Basically, all you need to do is to long on to your account, click on the domain you want to install the application and click on the Application Vault icon. Once you've selected the package you want to install, tell it where to install and it will do the rest (including setting up permissions, extracting files and configurations databases, where required).
You'll then be given a link and access details to log onto the site and use it, just as if you had installed it yourself.
Do you support Application Vault
No, we no longer support Application Vault - all new servers have had not has this option installed and all current servers are running with a minimum set of available applications (basically, only those that are currently in use by our clients on those servers). This is due to a number of issues we've experienced with software installed from the vault.
Over the first year we had the Application Vault enabled for our clients, our servers (along with some customer's sites) has multiple security breaches. In each case, files were uploaded and run with the aim of causing disruption, defacing sites, spreading spam and/or expanding bot networks, with each of these attacks being a direct result of an application installed by Plesk from the vault as it was out of date with known major security holes and for which there were no updates available (from within Plesk).
As Plesk directly controls the files, database and configuration for the site, only Plesk can normally update the site, leaving manual intervention both tricky and much harder than if the site was installed manually as per the instructions contained within the distribution.
Although as a result of these holes we've installed mod_security to monitor the requests and block those that are pre-cursors to attacks, this doesn't solve the underlying problem and therefore the decision was taken to remove unused applications and disable the vault on all future servers. Rather than run the risk of future security breaches, and therefore opening up your site (and our server) to compromise, we feel it's better to make sure the maintainers of the sites install the software they would like, directly from the source using the latest version(s) available.
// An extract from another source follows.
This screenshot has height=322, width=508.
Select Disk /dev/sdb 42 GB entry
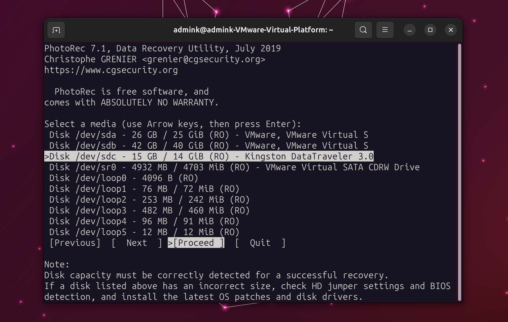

Most software (especially the more common versions) are usually very easy to install, involving just uploading the required files, configuring some permissions and a database and following the install program that comes with the software. However, we understand that not all customers will find this as easy as others, and as we are removing this feature from our packages, our Support Team will do their best to assist you in installing most common programs and software onto your site, if you would like it.